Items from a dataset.
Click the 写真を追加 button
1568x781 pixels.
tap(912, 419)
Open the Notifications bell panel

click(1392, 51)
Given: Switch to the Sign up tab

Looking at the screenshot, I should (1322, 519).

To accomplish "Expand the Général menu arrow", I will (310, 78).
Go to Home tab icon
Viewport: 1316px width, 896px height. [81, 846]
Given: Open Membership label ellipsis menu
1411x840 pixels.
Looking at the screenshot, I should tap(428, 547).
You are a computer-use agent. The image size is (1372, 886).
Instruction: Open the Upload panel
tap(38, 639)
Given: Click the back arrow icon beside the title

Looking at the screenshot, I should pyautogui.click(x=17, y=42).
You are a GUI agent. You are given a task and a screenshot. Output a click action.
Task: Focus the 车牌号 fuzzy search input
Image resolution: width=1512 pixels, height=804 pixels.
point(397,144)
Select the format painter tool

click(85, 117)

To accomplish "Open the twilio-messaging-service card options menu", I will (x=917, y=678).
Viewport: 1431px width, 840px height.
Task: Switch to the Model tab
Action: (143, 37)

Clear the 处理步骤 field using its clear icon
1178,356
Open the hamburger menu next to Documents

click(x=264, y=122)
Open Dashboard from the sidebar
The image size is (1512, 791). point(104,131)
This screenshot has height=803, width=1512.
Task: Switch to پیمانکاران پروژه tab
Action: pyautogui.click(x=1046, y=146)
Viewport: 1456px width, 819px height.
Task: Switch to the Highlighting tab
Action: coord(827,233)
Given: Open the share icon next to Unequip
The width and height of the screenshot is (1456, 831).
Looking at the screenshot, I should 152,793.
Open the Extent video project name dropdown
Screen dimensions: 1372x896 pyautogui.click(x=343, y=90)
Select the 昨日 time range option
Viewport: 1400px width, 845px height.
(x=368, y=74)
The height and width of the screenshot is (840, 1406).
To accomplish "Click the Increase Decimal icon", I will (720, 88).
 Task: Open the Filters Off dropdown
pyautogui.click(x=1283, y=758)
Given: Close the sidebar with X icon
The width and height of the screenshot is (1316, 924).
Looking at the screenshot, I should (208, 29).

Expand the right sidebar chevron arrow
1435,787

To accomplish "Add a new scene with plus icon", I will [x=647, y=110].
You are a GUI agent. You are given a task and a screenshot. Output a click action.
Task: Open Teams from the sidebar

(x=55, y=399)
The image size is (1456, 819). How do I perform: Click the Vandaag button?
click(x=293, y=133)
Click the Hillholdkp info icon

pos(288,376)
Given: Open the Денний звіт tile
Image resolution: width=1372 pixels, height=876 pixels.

To do. Please return the data above in full, without altering a single line.

Output of the task.
Click the 写真を追加 button
1568x781 pixels.
tap(912, 419)
Open the Notifications bell panel

click(1392, 51)
Given: Switch to the Sign up tab

Looking at the screenshot, I should (1322, 519).

To accomplish "Expand the Général menu arrow", I will (310, 78).
Go to Home tab icon
Viewport: 1316px width, 896px height. [81, 846]
Given: Open Membership label ellipsis menu
1411x840 pixels.
Looking at the screenshot, I should tap(428, 547).
You are a computer-use agent. The image size is (1372, 886).
Instruction: Open the Upload panel
tap(38, 639)
Given: Click the back arrow icon beside the title

Looking at the screenshot, I should pyautogui.click(x=17, y=42).
You are a GUI agent. You are given a task and a screenshot. Output a click action.
Task: Focus the 车牌号 fuzzy search input
Image resolution: width=1512 pixels, height=804 pixels.
point(397,144)
Select the format painter tool

click(85, 117)

To accomplish "Open the twilio-messaging-service card options menu", I will (x=917, y=678).
Viewport: 1431px width, 840px height.
Task: Switch to the Model tab
Action: (143, 37)

Clear the 处理步骤 field using its clear icon
1178,356
Open the hamburger menu next to Documents

click(x=264, y=122)
Open Dashboard from the sidebar
The image size is (1512, 791). point(104,131)
This screenshot has height=803, width=1512.
Task: Switch to پیمانکاران پروژه tab
Action: pyautogui.click(x=1046, y=146)
Viewport: 1456px width, 819px height.
Task: Switch to the Highlighting tab
Action: coord(827,233)
Given: Open the share icon next to Unequip
The width and height of the screenshot is (1456, 831).
Looking at the screenshot, I should 152,793.
Open the Extent video project name dropdown
Screen dimensions: 1372x896 pyautogui.click(x=343, y=90)
Select the 昨日 time range option
Viewport: 1400px width, 845px height.
(x=368, y=74)
The height and width of the screenshot is (840, 1406).
To accomplish "Click the Increase Decimal icon", I will (720, 88).
 Task: Open the Filters Off dropdown
pyautogui.click(x=1283, y=758)
Given: Close the sidebar with X icon
The width and height of the screenshot is (1316, 924).
Looking at the screenshot, I should (208, 29).

Expand the right sidebar chevron arrow
1435,787

To accomplish "Add a new scene with plus icon", I will [x=647, y=110].
You are a GUI agent. You are given a task and a screenshot. Output a click action.
Task: Open Teams from the sidebar

(x=55, y=399)
The image size is (1456, 819). How do I perform: Click the Vandaag button?
click(x=293, y=133)
Click the Hillholdkp info icon

pos(288,376)
Given: Open the Денний звіт tile
Image resolution: width=1372 pixels, height=876 pixels.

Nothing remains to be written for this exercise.